| Source passage |
-- start --

Some of the accounts, like "original funds", aren't very useful by themselves, but they are the only way to make sure "money I literally have in my account/pocket", "money I owe people" and "money that people owe me" can all be counted together: if you tally up both kinds of the accounts, the total sum should be the same, just with the opposite "sign".
Every explanation of double entry accounting seems to do the same thing. If I'm trying to understand the double part of double-entry bookkeeping, what exactly does the "double" refer to? What's being "doubled"?
How would you salvage the article to actually explain the "double" part in detail? Could you do it purely from Bob's (or Alice's) perspective?
The 'double' in double entry book-keeping is related only to the book keepers own records/books. It has nothing to do with counter party's record keeping.
If Alice purchases a house worth $100,000 in cash, then 2 (double) accounts will get effected. Her cash account will decrease (Credit) by $100,100 and simultaneously her House equity account (or any other appropriate name such as immovable asset etc) will increase by $100,000 (Debit).
This can be recorded in a 3 column table as
Credit account -- value -- Debit account
Cash -- $100,000 -- House equity
In the above transaction, two accounts were effected. Hence the name double entry. This gives a truer picture of ones assets and liabilities.
Note: 1. Debit and credit dont have much to do with increase decrease.
2. A transaction can be modelled to have affect more than 2 account. For example if Alice were to make the purchase with $80,000 loan, then the book keeping could go like
Credit Lender $80,000
Credit Cash $20,000
Debit House Equity $100,000
For the sake of better understanding, if one is uncomfortable with having one record affecting 3 accounts, one can be more robust and split the loan and the purchase into 2 transactions. After all, taking a loan and purchasing a house are 2 different events(transactions).
Transaction one ->
Credit Lender $80,000
Debit Cash $80,000
Transaction two ->
Credit Cash $100,000
Debit House equity $100,000
Don't forget the depreciation, interest, maintenance, and tax accounts if you want to track those against the real estate cost basis for various purposes. You also need to figure out how to create and map accounts to IRS rules or you could put yourself in a real bind when it comes to figuring out tax liabilities or deductions.
It’s a checksum; by decomposing every transaction into a double of (credit A, debit B) that must sum to zero, you catch random arithmetic errors.

-- end --

| Data extract |

-- start --

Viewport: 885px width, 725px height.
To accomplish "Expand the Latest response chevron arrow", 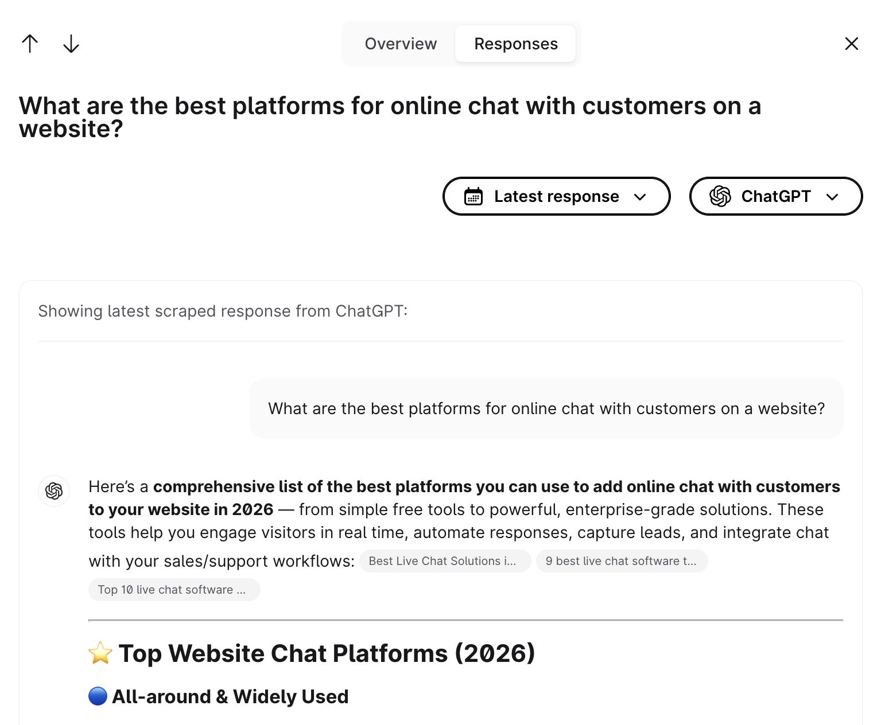I will pyautogui.click(x=640, y=197).
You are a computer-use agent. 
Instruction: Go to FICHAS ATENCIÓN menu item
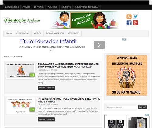click(x=55, y=33)
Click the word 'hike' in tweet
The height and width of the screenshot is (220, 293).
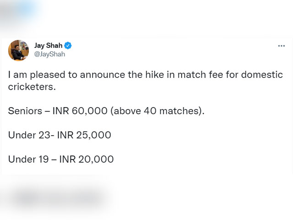pos(154,75)
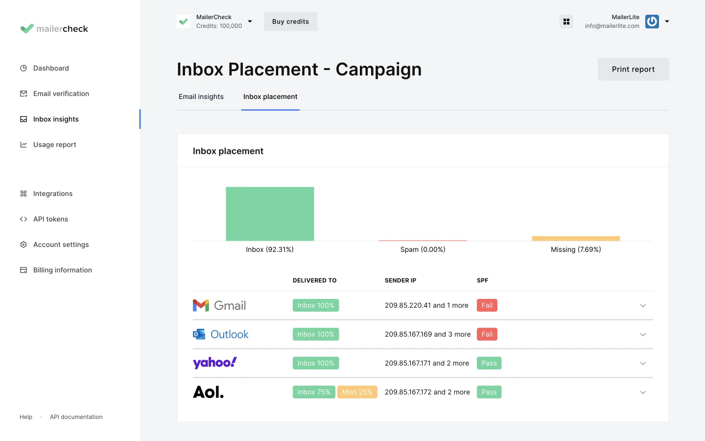Open the MailerCheck credits account dropdown
Image resolution: width=705 pixels, height=441 pixels.
tap(250, 22)
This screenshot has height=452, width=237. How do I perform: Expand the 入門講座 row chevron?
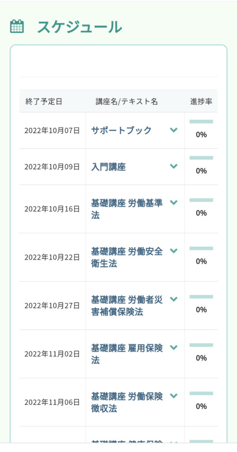coord(174,166)
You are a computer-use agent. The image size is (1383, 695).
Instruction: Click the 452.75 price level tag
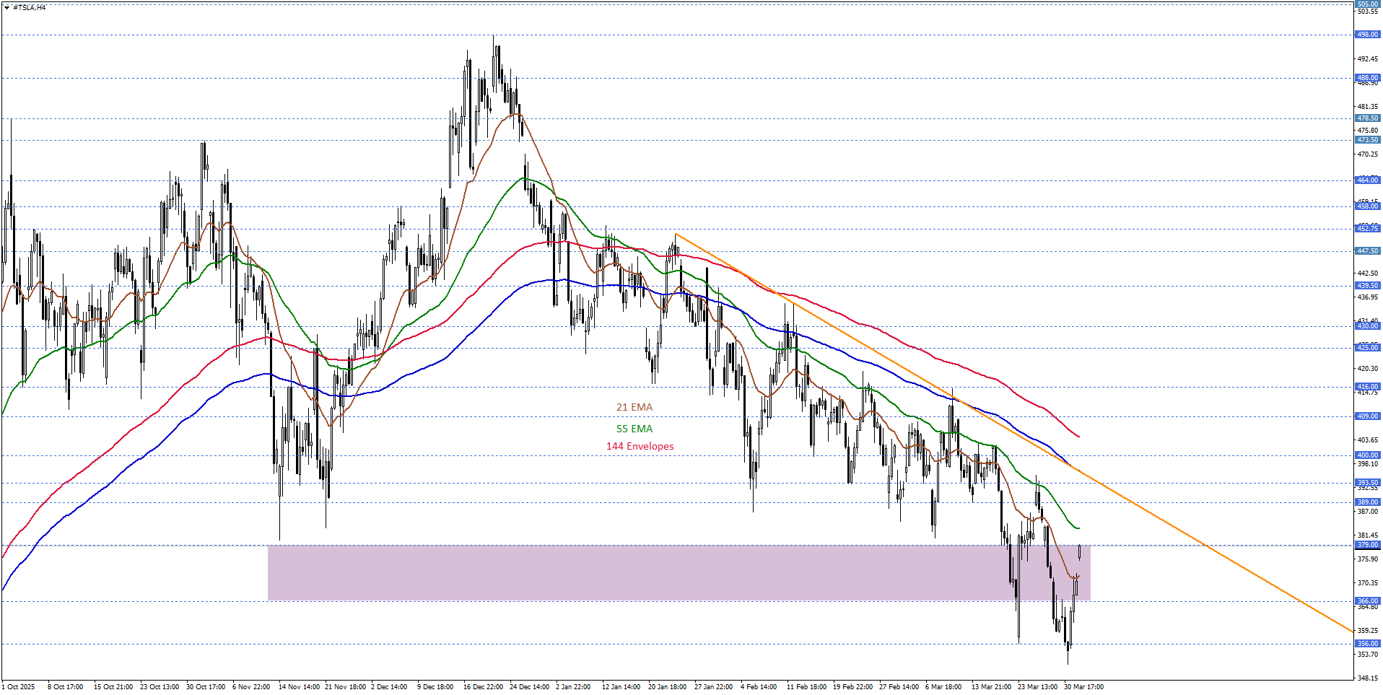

-- end --

| Tasks and exercises |
- a) List the accounts that the discussion of double-entry bookkeeping says not to forget if you want to track them against the real estate cost basis.
- b) Write the next part of the discussion of double-entry bookkeeping, beginning after its final sentence.

| Final results |
- a) Depreciation, interest, maintenance, tax

- b)
You can think of it as “conservation of value”, so you can’t just create money out of thin air in your payment service (credit), without tying it to some account with a corresponding debit.
This originally was intended to protect against typos; eg write a 10 instead of 100, at the end of the day your ledger needs to balance. In software typos are less likely bit it still provides auditability to prevent a large class of bugs from wiping you out.
Speaking of history, I learned that the word "control" comes from contra rotulus -- roughly "checking against the wheel", which was apparently from an early medieval device for keeping tallies. The second meaning of "domination" came later.
Bob and Alice each have a "money" account and a "books" account. Each money account tracks how much money they have on hand while each books account tracks the total value of their private libraries.
So to be clear, there are 4 accounts. Bob's Money, Bob's Books, Alice's Money, Alice's Books.
Because these two homeless librarians only have money and books, you can add the two balances together for each person to get their net worth.
If Alice owns 3 books worth $120, then the "Alice's Books" account would show a balance of $120. Meanwhile, Bob has 12 books worth $700.
When Alice buys the books, she -credits her bank account $20 and +debits her books account $20 (the value of the new book). Thus her net worth stays the same, but she has more books assets and fewer cash assets.
Similarly Bob -credits his books account $20 and +debits his bank account $20. His net worth also stays the same but he now has more cash than before.
On Alice's way back to the bridge she resides under, it starts to rain. Alice's new book is ruined. She -credit's her books account $20 and her net worth goes down by $20.
And when the book is ruined, she credits her books account (an asset account) $20 and debits her "depreciation/impairment" account (an expense account) $20.
Cash might be an account, and a bank account might be another one. So if Alice buys with cash, it'd be $20 debit in the books account [1] and $20 credit in the cash account. Or if she paid for the book with something that directly takes the money from the bank account, the credit would be to the bank account.
Note that "credit" in double-entry bookkeeping means a transfer from that account and debit means a transfer to that account. So the debit side of buying the book goes into the books account. The credit entry is for whatever account value is transferred from in the transaction.
I'm not sure I'd say that Alice's net worth goes down by $20 when she buys the book since the financial value of the book would technically also be part of her net worth.
I also wouldn't consider "net worth" to be a single account.
Technically net worth would be the sum of all of Alice's assets in cash, bank accounts, real estate, books and other non-financial assets etc., minus all her liabilities. Each of those might be a separate account in the bookkeeping.
Disclaimer: I'm not an accountant.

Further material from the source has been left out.